This is because error messages have historically been bad, unintelligible, un-actionable, and hard to separate from soft errors that don't actually matter.

'Segmentation fault. Core dumped.'

'Non-fatal error detected. Contact support.'

'An error occurred.'

'An illegal operation was performed.'

'Error 92: Insufficient marmalade.'

'Saving this image as a JPG will not preserve the transparency used in the image. Save anyway?'

'Saving as .docx is not recommended because blah-blah-blah never gonna give you up nor let you down.'

I can't blame any normal user from either not understanding nor giving a shit about any of these. If we'd given users actionable information from day 1, we'd be in a very different world. Even just 'Error 852: Couldn't reach the network. Check your connection to the internet.' does help those who haven't turned of their brains entirely yet.


Replies

ben_wyesterday at 7:53 PM

30 or so years back, one of the Mac magazines had a customer support quote along these lines:

"I don't understand, it says 'System Error Type 11', and no matter how many times I type 11, nothing happens!"

show 1 reply
stoneman24yesterday at 9:00 PM

The author Terry Pratchett had some of best error messages in his Discworld novels. The Hex computer could produce the following

++?????++ Out of Cheese Error. Redo From Start.

+++ Divide By Cucumber Error. Please Reinstall Universe And Reboot +++

+++Whoops! Here comes the cheese! +++

bsderyesterday at 11:46 PM

Don't blame this one on programming techies. This one is ALL the fault of shitty UI designers abusing modal dialog boxes.

A modal dialog is supposed to be for something damn near irreversible--like about to blow away your application because of error. You are supposed to STOP and go get the guru or you are about to lose, badly.

Unfortunately, UI designers throw them up for everything and people get used to simply clicking "OK" to make them go away so that they can get back to doing their task.

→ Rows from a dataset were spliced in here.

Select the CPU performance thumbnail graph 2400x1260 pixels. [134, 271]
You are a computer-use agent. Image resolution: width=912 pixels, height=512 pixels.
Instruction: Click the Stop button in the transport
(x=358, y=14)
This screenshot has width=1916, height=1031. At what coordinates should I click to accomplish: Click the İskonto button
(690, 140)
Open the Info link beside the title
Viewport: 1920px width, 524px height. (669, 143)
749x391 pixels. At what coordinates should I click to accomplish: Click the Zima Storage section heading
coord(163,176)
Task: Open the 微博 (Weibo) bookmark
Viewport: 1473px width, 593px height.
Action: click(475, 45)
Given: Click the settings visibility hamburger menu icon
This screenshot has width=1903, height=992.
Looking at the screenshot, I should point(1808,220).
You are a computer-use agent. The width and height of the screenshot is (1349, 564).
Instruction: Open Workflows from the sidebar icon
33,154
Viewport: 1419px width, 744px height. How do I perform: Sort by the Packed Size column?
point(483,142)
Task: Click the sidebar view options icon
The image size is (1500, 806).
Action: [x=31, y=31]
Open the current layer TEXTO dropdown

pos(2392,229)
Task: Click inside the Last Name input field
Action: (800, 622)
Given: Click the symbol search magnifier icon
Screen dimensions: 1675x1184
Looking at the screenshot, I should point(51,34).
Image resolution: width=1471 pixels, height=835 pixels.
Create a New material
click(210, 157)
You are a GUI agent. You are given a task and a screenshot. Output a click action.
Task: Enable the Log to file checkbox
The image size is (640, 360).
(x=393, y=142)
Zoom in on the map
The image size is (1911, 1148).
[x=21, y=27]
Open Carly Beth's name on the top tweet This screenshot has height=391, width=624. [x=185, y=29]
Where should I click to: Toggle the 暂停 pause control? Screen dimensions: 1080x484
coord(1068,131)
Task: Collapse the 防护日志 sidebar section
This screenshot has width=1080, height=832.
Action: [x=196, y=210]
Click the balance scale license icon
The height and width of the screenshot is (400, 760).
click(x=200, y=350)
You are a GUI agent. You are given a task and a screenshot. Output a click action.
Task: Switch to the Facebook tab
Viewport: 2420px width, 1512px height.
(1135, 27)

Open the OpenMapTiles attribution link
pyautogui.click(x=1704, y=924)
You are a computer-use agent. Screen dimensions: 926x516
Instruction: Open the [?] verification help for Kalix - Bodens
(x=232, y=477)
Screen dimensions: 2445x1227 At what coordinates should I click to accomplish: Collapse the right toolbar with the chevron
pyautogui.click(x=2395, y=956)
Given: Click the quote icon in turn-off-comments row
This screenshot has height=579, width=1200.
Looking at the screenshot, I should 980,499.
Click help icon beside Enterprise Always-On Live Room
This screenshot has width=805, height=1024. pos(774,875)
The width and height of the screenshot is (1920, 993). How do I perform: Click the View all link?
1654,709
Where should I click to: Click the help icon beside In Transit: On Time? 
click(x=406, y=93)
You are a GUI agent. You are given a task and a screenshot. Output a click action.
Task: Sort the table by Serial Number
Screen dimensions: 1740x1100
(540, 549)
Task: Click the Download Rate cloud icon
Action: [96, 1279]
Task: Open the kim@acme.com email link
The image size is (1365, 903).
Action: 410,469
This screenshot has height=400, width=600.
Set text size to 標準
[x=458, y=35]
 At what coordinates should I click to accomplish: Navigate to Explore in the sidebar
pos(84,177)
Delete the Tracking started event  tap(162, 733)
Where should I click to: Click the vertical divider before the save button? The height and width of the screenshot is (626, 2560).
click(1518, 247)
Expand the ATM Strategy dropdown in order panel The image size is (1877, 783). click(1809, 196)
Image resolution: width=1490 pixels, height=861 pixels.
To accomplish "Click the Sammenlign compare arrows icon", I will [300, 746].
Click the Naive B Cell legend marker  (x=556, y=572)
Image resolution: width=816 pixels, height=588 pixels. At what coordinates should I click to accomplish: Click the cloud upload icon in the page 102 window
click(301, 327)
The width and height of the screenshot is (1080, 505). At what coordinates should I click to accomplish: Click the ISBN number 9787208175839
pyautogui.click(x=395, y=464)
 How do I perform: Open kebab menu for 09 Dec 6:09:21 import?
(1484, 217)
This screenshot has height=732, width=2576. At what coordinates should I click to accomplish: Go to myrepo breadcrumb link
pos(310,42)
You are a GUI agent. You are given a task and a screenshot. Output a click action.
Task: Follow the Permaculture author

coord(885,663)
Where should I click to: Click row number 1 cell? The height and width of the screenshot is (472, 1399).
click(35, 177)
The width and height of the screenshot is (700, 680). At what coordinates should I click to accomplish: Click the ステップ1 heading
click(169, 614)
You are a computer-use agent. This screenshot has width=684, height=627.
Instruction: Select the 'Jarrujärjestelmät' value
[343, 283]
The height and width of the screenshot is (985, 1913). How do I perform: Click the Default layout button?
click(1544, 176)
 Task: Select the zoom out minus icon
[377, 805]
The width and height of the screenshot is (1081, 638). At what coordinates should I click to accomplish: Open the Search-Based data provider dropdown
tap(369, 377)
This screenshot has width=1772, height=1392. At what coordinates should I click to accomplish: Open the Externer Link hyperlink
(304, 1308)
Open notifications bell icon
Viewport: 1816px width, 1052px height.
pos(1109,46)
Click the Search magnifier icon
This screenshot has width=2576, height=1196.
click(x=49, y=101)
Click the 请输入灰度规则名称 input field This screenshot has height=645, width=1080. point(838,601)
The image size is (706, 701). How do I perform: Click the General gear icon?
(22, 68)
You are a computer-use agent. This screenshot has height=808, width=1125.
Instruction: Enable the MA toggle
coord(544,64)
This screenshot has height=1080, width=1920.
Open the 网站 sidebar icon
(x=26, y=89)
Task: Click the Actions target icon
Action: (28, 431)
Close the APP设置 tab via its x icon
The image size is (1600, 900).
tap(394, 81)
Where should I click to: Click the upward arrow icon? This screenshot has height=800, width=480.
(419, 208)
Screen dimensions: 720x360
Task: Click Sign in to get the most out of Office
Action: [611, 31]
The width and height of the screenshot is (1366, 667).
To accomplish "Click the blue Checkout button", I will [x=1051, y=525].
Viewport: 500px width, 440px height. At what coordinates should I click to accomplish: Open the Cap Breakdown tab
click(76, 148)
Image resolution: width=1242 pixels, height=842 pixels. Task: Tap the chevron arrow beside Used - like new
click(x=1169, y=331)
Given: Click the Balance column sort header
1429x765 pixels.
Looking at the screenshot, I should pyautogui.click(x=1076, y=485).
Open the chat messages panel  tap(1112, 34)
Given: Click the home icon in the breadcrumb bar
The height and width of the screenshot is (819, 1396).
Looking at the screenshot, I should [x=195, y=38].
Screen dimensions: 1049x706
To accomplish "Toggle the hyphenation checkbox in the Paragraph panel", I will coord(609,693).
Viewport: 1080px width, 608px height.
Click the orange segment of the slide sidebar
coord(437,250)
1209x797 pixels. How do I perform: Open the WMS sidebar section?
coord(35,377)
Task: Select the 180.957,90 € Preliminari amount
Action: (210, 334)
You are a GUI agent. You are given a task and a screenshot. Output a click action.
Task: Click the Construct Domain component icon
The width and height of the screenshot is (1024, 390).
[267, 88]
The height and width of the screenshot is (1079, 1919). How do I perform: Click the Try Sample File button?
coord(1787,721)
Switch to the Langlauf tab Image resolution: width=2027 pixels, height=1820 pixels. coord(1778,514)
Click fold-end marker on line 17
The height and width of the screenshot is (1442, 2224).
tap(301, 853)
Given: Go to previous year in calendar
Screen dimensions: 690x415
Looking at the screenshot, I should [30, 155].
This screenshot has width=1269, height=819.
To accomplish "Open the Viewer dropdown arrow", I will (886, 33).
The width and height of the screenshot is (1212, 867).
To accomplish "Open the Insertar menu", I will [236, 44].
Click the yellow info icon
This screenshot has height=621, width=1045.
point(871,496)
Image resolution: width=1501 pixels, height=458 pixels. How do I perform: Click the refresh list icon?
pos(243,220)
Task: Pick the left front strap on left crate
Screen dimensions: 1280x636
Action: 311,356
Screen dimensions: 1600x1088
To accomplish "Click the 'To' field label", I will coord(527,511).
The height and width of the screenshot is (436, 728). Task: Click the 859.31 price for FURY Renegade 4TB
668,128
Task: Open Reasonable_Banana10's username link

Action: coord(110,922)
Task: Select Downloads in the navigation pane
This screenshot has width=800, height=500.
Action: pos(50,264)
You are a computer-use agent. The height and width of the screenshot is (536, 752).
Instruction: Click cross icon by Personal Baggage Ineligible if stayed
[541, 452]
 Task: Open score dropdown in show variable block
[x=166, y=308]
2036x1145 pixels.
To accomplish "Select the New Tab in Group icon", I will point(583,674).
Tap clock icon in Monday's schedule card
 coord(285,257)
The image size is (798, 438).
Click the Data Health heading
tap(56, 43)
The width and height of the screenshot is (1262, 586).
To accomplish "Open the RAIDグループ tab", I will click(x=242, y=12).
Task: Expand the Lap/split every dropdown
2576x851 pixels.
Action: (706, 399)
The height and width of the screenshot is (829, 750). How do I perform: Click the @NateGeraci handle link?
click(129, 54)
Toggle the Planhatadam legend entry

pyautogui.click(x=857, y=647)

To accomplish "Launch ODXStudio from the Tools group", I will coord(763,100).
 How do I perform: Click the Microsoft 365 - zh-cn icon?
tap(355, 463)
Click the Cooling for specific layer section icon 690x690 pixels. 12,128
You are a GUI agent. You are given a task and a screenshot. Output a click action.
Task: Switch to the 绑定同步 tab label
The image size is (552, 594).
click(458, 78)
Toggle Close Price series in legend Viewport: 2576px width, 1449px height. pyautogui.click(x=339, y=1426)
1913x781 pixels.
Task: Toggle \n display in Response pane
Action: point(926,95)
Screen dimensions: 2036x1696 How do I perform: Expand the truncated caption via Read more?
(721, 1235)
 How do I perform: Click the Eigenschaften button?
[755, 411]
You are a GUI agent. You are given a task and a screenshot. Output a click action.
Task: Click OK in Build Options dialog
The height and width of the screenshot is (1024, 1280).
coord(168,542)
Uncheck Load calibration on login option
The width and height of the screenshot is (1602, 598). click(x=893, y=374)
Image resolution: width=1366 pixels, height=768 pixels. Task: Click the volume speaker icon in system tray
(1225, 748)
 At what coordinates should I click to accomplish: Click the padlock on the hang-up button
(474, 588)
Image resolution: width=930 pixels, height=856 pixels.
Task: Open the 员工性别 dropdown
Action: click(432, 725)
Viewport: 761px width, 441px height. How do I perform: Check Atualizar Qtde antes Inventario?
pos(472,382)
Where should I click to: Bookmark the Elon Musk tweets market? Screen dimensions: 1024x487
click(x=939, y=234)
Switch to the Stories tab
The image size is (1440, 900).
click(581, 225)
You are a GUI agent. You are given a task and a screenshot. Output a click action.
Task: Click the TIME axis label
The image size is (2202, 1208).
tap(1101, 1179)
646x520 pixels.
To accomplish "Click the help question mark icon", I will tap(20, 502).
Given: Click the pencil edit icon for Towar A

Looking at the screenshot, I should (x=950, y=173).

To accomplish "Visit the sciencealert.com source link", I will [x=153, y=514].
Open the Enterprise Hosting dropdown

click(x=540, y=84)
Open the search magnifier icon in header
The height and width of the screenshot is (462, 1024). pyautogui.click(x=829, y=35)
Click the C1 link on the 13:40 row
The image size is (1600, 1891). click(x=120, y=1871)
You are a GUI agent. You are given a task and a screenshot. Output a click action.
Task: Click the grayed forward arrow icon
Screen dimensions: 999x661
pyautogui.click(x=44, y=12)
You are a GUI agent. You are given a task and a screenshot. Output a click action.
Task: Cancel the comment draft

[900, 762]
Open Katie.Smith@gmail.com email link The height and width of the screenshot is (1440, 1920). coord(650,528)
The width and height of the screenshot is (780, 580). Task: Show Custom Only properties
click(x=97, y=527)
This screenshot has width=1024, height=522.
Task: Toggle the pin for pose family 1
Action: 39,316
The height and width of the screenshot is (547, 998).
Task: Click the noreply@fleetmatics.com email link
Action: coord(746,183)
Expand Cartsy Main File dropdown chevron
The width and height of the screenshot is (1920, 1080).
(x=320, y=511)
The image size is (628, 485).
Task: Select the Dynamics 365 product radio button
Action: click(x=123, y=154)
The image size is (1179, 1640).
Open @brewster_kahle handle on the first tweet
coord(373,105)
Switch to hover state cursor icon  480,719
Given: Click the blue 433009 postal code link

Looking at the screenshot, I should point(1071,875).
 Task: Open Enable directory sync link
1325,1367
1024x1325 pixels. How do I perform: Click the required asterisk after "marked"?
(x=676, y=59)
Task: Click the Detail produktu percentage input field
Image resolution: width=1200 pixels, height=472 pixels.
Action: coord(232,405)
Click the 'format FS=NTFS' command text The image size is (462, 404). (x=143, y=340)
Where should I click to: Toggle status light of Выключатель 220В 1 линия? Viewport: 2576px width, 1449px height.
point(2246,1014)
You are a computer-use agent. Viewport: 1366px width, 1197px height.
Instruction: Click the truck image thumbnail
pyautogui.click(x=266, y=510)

So, when the user gets an actual error, they've already blown away the dialog box with information.

Your 'Saving this image as a JPG will not preserve the transparency used in the image. Save anyway?' line is a horrifically excellent example. That is a standard "Save As..." response, and it should NEVER have been. That should have always been under "Export..." as saving should never throw away information and it would be perfectly fine to regenerate a JPG as long as you have the full information still available in the original file.

This is the stuff that infuriates me about the UI designers. Your job is about interactions, first, and pixels, second.

pseudohadamardtoday at 4:00 AM

  This is because error messages have historically been bad, unintelligible, un-actionable, and hard to separate from soft errors that don't actually matter.
And they've only got worse: "Something went wrong". Well no shit Sherlock, I can tell something went wrong because the thing I tried to do didn't work. Possibly the single most useless error message every created, and it's everywhere. Most of the worst-case error messages in the quoted response are still better than this one.

If you ever run into a developer who thinks "something went wrong" is an appropriate error message, have them killed. Then kill their entire family and pets, burn their house down, and plough salt into the ground where it stood. Finally, put up a sign that says "The person who used to live here thought 'something went wrong' is an appropriate error message to display when something goes wrong. Take note of their current situation when you next add an error message to your software".